Selected extract ->
= = = = = = =

I would be willing to bet that these are not the only examples of an athlete publicly predicting victory.  In many cases, the prediction is a futile attempt to fire up his own teammates and will them to victory (as I believe was the case with Ovi).  We don’t remember any of those because they faded into obscurity with the multitudes of others who failed to deliver.  I believe in just a few years, nobody will remember this prediction.  Some have probably already deleted it from their memory (as I’m sure Ovi would like to do).

In all fairness to Ovi, he did his part.  He played with abandon, hitting everything in sight, and scored the lone goal for the Caps.  It’s not a hat trick, but he did give a hearty effort.  But for a bounce or two, the story might have had a different ending.

In any case, the Rangers will now move on to face the Tampa Bay Lightning, who manhandled the Montreal Canadiens in Game Six to win their series 4-2.  Montreal’s effort to overcome a 3-0 games deficit fell short.  As I predicted, the series was decided by goaltending.  Unlike my prediction, it was decided by the goaltending of Ben Bishop and not the finalist for the Vezina and Hart trophies, Carey Price.  Price played well, to be sure, but he was human where a super-human effort would have been required to win.  Bishop played so well he deserves a promotion to Cardinal, maybe even Pope.

Tampa Bay was able to take advantage of their speed to overcome Montreal’s defense.  They didn’t get a ton of shots on Price, but they got a number of quality shots and second shots and screened shots, the kinds of shots that are difficult (if not damn near impossible) for any human goalie to stop.  Even in the 6-2 rout in Game Two, Price made the saves he could have reasonably been expected to make.  Four of the shots that eluded him were screened shots that he never saw, one was on a back-door one-timer and the other was a clean breakaway.  Maybe on another night he could have stopped two or three of them, but even Carey Price couldn’t stop them all.

= = = = = = =

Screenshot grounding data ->
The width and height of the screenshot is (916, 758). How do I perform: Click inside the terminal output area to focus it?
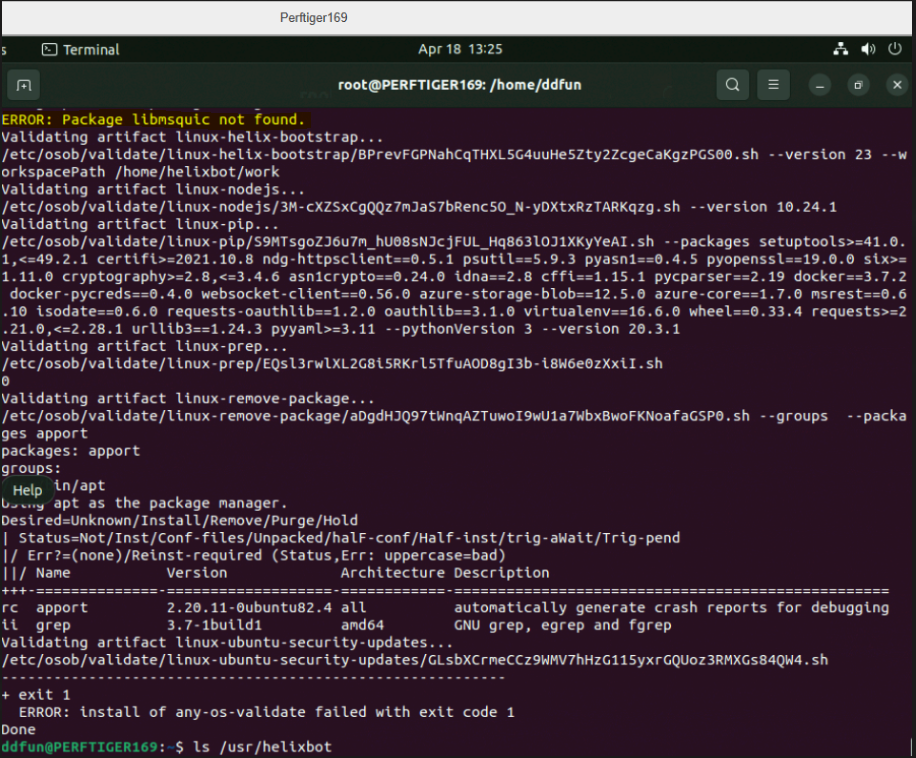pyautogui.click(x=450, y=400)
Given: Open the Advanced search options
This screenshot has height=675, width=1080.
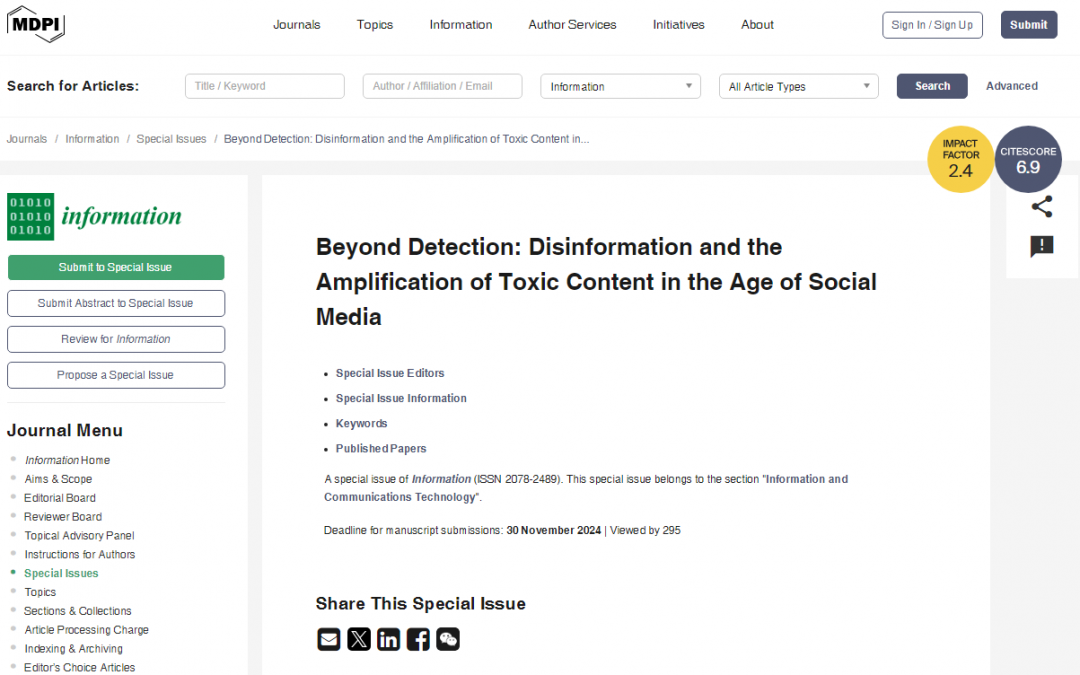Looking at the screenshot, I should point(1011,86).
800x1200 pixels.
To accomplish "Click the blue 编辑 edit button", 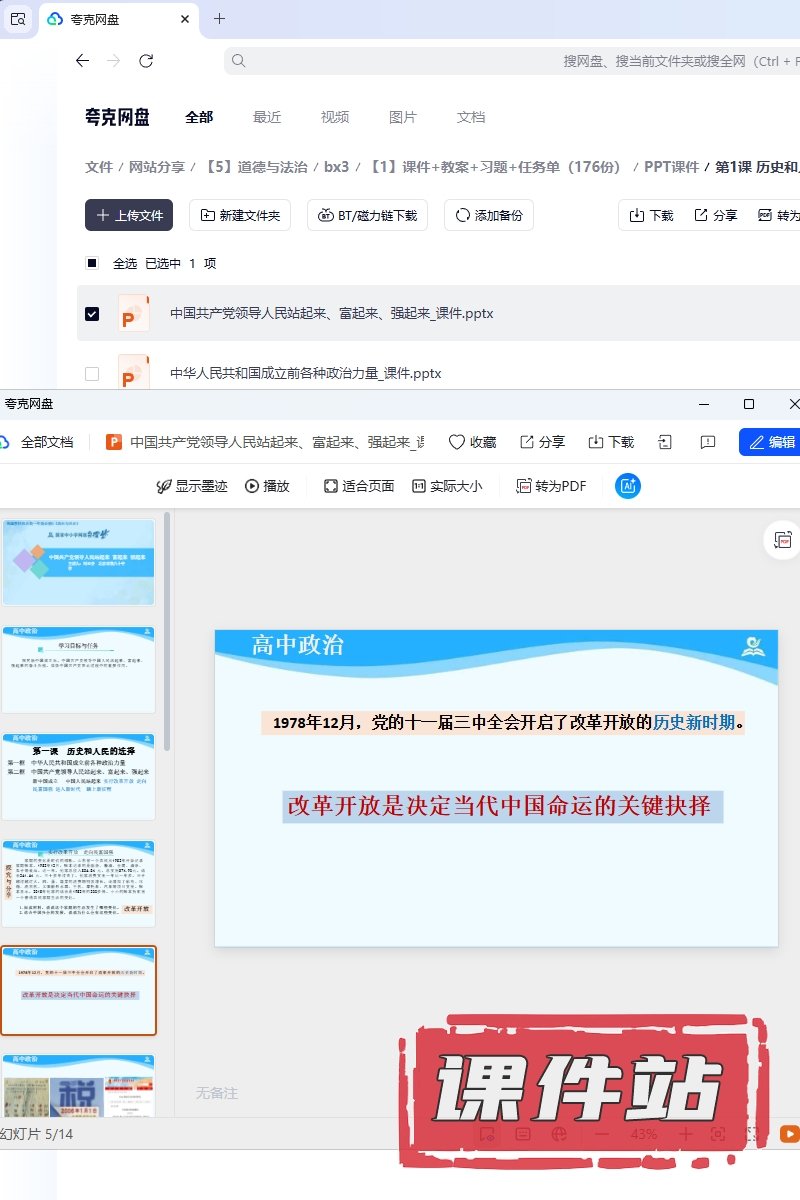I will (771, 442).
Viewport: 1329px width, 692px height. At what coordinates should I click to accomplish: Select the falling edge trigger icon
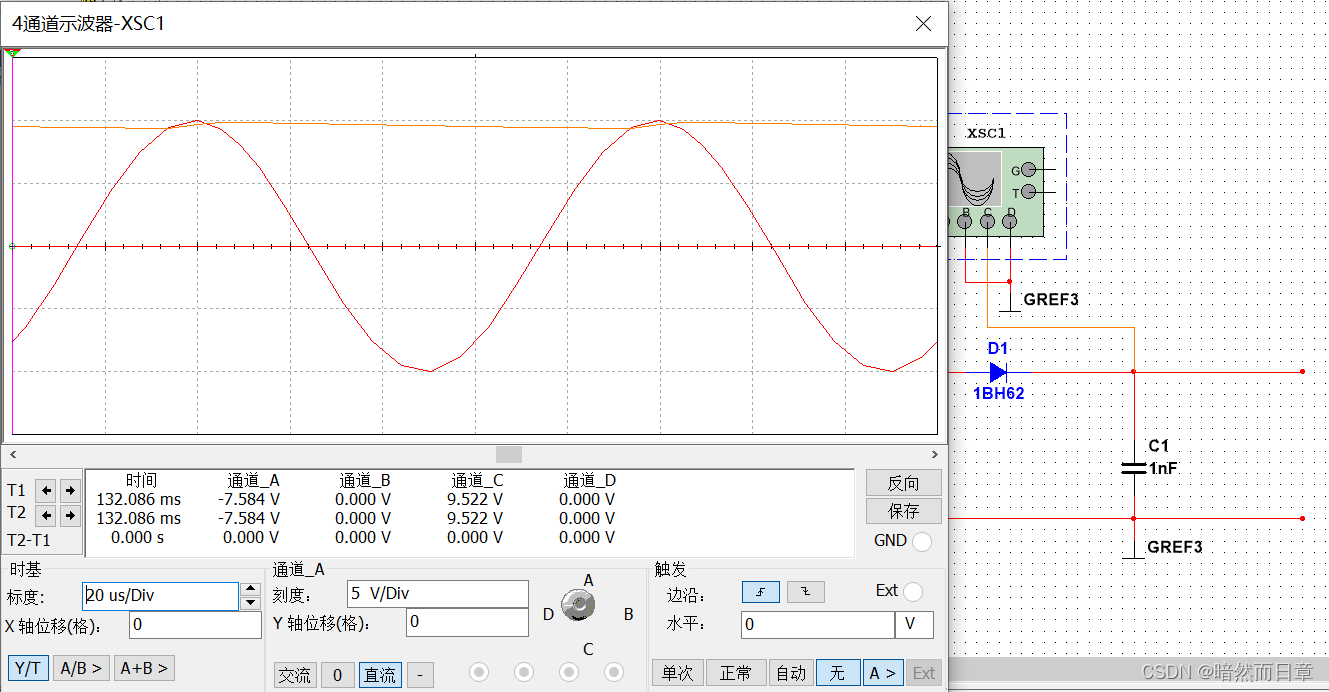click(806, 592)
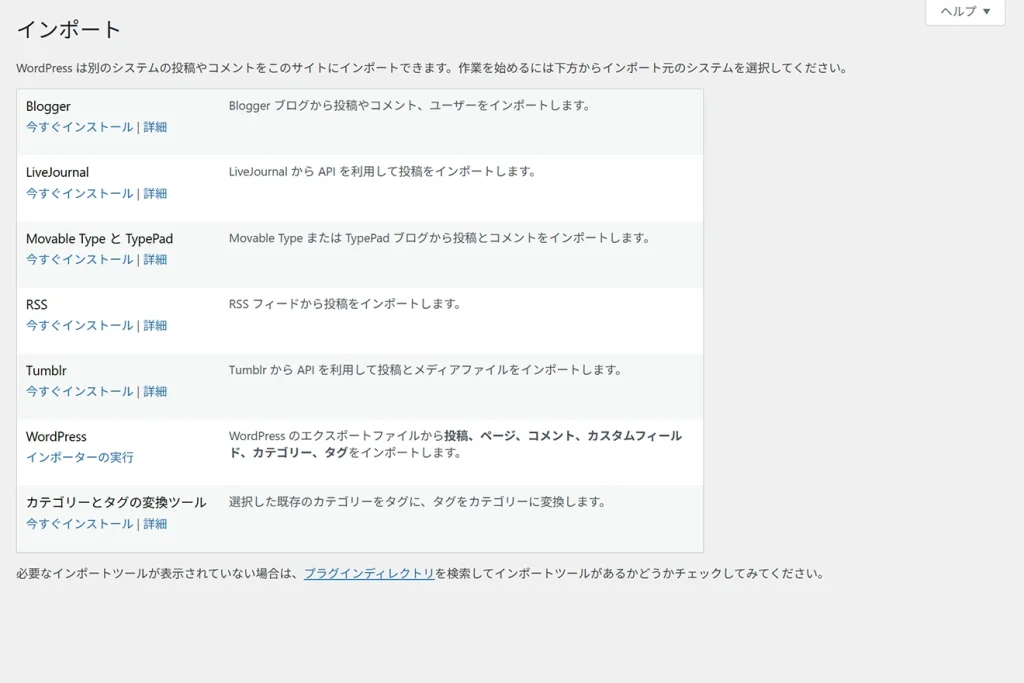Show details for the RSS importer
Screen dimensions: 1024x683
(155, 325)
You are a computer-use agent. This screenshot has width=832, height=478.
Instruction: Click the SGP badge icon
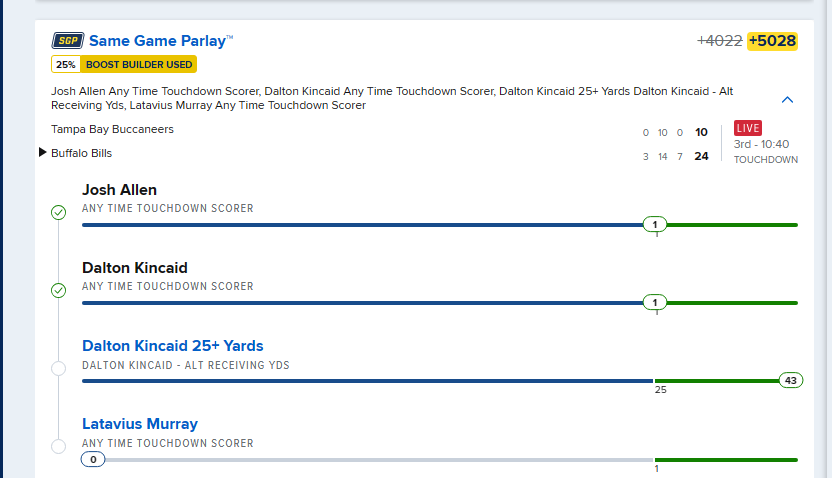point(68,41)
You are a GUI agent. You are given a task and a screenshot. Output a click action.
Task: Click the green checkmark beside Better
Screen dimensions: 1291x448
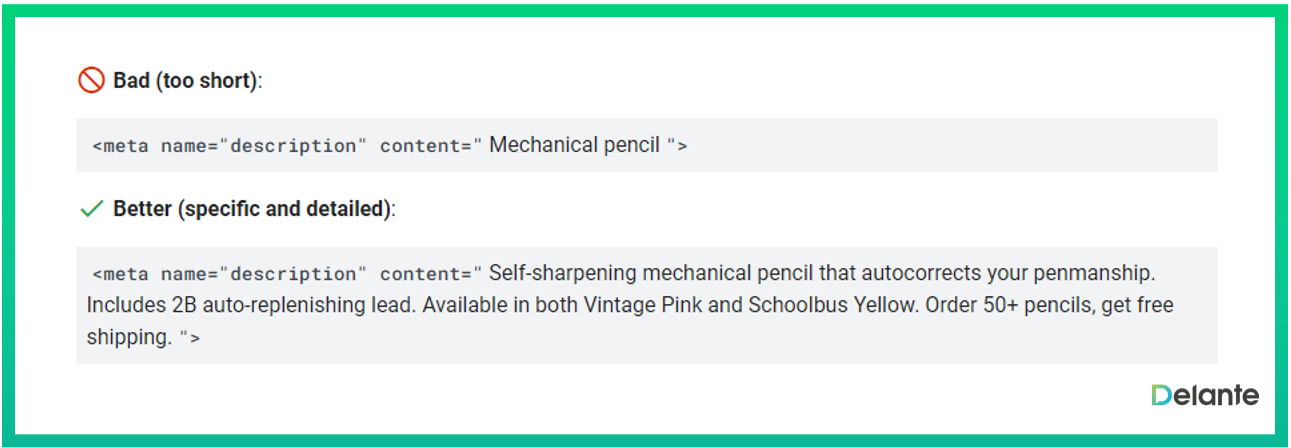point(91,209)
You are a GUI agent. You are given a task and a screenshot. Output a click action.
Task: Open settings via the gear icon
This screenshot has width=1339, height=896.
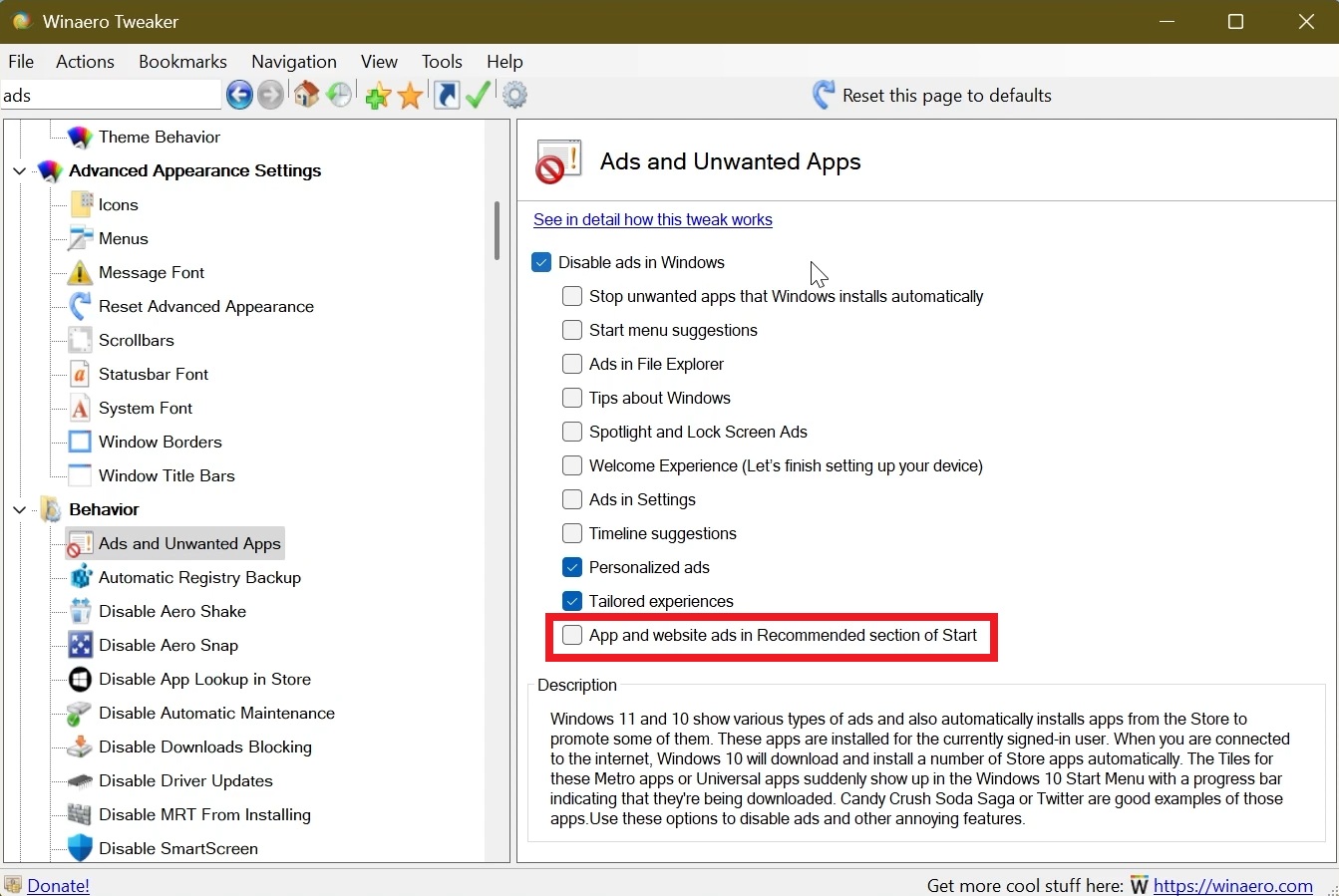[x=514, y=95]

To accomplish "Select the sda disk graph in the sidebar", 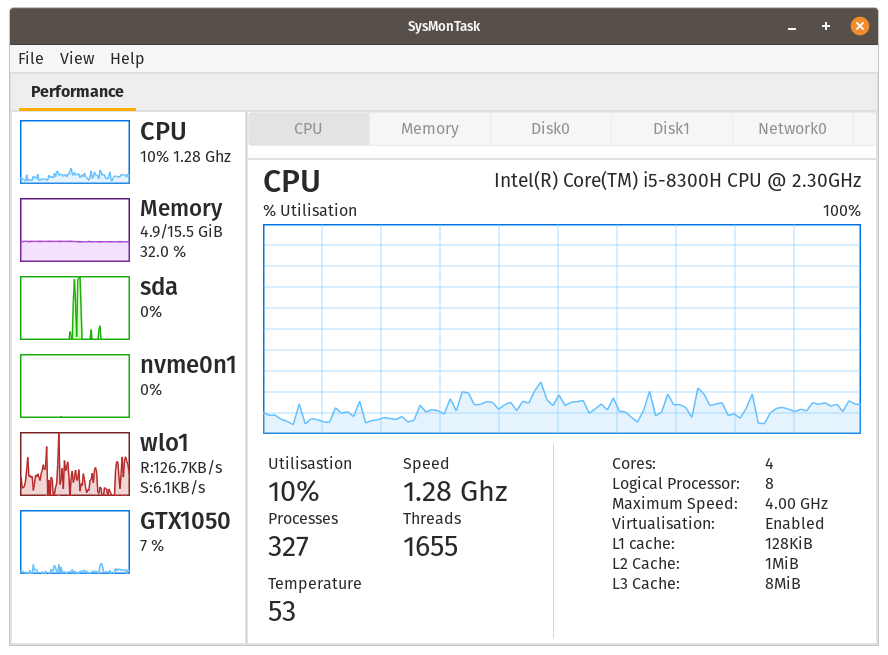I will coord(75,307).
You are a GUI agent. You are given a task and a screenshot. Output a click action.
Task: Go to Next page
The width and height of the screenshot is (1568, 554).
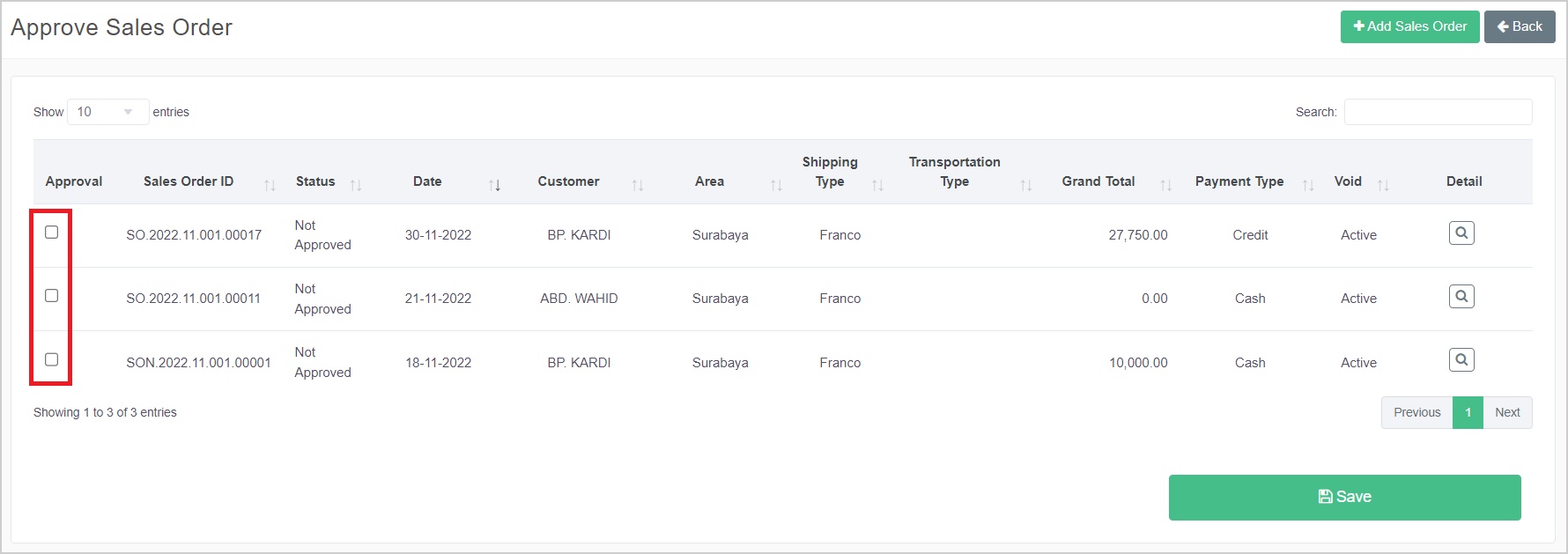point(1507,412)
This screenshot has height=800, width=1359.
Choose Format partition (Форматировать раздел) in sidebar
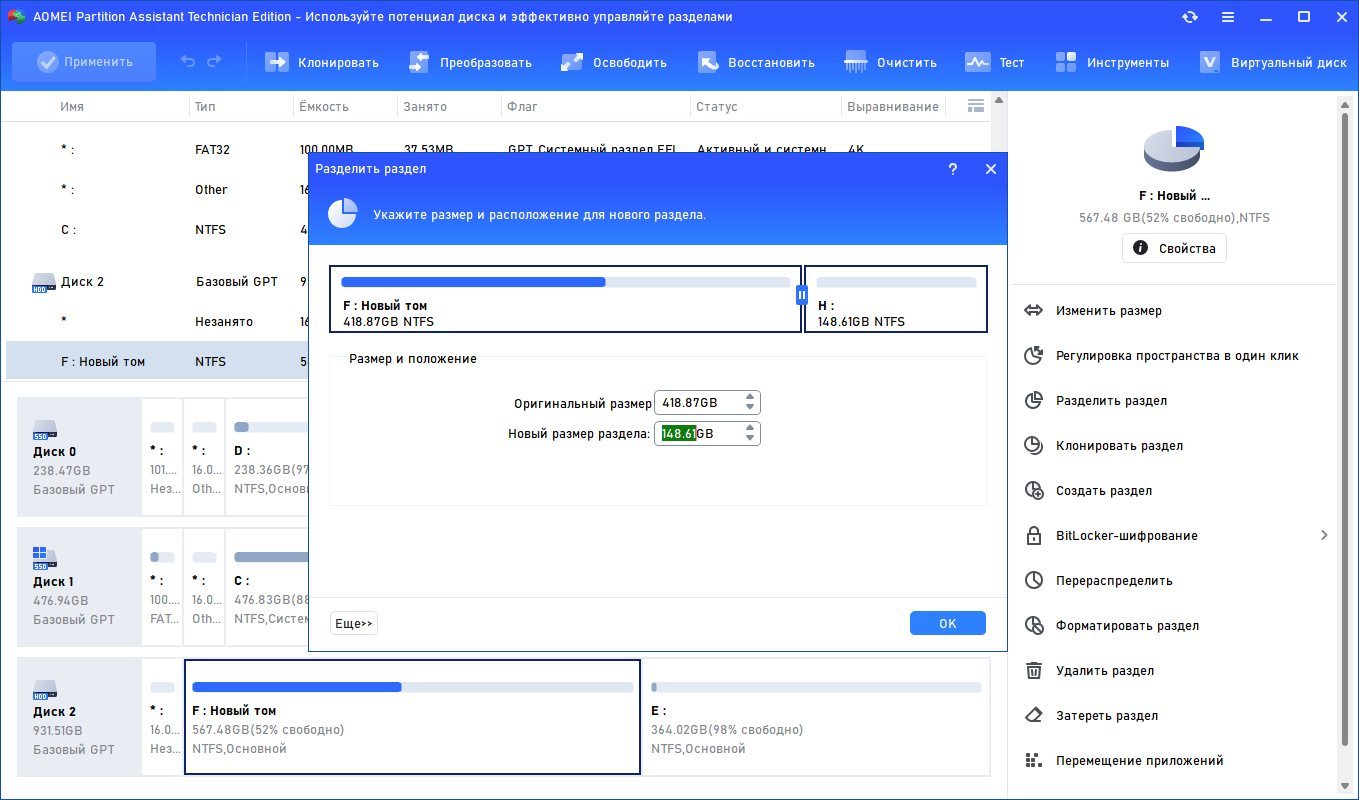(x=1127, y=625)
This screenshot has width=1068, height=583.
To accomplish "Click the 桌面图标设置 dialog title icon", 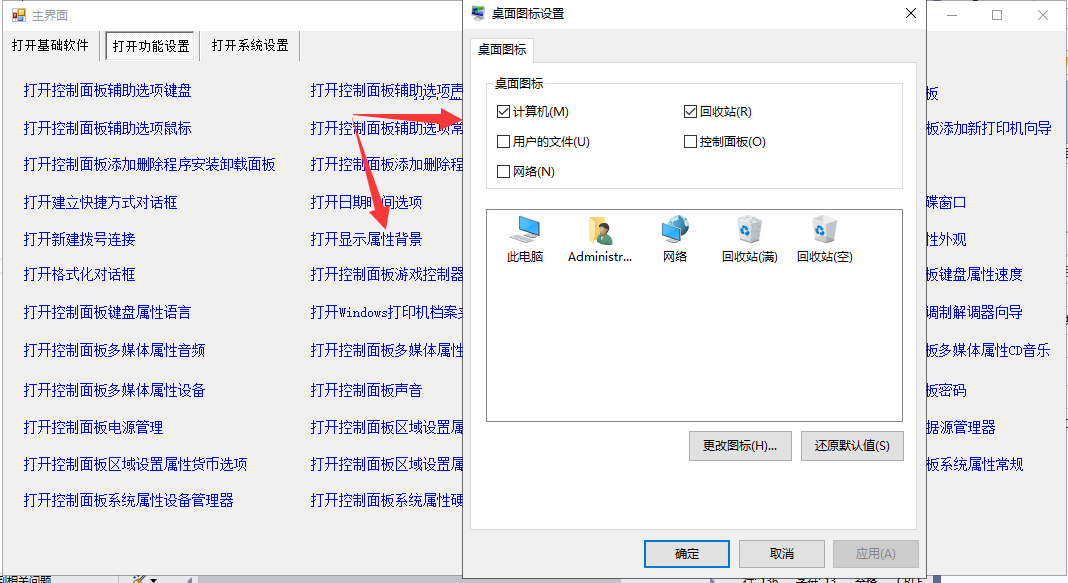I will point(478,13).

= = = = = = =

Answer these questions from the hockey commentary:
1. Who scored the lone goal for the Caps?
2. By what series score did Tampa Bay beat Montreal?
3. In the 6-2 rout in Game Two, how many of the goals against Price came on screened shots?

Response area ->
1. Ovi
2. 4-2
3. Four